Когда мы утром принялись нагружать каноэ, налетел снежный буран. Он носился по лагерю несколько часов, наметая высокие сугробы. С востока дул сильный ветер. К тому времени, когда мы смогли отправиться в дорогу, реку покрыл метровый слой снега и льда. Было ясно, что впереди он еще толще. Нам оставалось либо зимовать здесь, либо идти пешком.
Ипкаптам сказал, что лодки можно тащить за собой как сани. Тогда племя сможет двигаться вместе, ведь было бы глупо бросать детей и женщин одних. Мы отправились в путь, сначала неся лодки на себе, а потом волоча за собой, когда это стало возможно, и наконец достигли предгорий. Острые скалы нависали над нами, вонзаясь темными пиками в вечернее небо.
– Эти вершины выглядят зловещими,- заметил Гуннар, поднимая горсть снега и натирая им шею. Я и забыл, как викинги любят снег. Они тоскуют по нему, как мавры по дождю.
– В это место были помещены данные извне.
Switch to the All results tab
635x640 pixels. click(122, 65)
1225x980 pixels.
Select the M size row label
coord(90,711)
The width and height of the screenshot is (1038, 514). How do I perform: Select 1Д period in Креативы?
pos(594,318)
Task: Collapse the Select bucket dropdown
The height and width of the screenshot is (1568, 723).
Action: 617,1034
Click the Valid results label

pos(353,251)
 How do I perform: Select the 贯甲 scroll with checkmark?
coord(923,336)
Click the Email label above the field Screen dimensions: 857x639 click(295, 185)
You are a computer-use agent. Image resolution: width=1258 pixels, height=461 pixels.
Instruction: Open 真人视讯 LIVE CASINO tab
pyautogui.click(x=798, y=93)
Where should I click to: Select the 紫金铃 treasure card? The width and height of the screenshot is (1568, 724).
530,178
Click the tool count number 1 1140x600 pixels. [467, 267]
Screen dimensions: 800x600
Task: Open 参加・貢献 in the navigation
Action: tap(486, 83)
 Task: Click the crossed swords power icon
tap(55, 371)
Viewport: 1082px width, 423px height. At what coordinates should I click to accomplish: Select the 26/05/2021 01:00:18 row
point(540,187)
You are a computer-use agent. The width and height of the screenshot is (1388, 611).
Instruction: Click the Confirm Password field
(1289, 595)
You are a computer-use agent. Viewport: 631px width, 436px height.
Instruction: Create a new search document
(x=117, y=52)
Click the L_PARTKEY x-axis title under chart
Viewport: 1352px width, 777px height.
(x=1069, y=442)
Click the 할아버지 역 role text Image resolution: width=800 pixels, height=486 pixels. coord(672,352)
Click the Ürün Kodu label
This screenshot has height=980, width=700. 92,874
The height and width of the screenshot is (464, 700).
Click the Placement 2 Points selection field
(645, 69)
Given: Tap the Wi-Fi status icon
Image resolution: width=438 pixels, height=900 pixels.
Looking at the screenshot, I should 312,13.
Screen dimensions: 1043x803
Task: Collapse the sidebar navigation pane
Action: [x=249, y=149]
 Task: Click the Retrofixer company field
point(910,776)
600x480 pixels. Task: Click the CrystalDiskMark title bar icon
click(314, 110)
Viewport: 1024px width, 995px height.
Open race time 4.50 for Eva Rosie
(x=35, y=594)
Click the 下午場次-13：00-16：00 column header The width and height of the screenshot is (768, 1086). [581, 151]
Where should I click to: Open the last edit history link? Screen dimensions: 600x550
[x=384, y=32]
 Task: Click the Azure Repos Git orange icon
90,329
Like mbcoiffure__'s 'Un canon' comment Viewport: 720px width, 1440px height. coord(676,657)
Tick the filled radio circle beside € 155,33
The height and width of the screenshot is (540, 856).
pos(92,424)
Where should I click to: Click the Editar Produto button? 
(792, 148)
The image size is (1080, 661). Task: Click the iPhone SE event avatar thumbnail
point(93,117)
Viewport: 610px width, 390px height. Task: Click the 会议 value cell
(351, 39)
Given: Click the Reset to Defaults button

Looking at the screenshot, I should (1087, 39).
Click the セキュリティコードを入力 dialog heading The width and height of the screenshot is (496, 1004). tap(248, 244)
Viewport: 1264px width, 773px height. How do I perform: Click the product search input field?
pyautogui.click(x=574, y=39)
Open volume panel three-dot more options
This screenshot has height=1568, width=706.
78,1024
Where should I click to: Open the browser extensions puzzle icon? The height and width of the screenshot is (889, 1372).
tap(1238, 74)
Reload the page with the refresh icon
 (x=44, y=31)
Клостерхейм указал проход в горах. Между вершин петляла темная расщелина, блестевшая, словно черный лед. Вероятно, ее стены состояли из базальта. Склоны гор и росшие на них ели и сосны уже покрыл толстый слой снега. Мы не видели свободной от льда воды и лишь изредка встречали дичь. Время от времени я мельком замечал зимних зайцев, которые мчались по снегу, оставляя черные отпечатки лап на белой пороше. Высоко в небе парили ястребы, высматривая добычу. Еще никогда я не видел столь бесплодной заснеженной пустыни. Она поражала воображение своими просторами, нетронутой белизной. Вряд ли кто-нибудь из нас мог надеяться выжить здесь, разве что за горами раскинулся волшебный рай, защищенный от непогоды. Весь наш опыт и здравый смысл требовали повернуть назад, пока это еще было возможно, и провести зиму в более благоприятных условиях.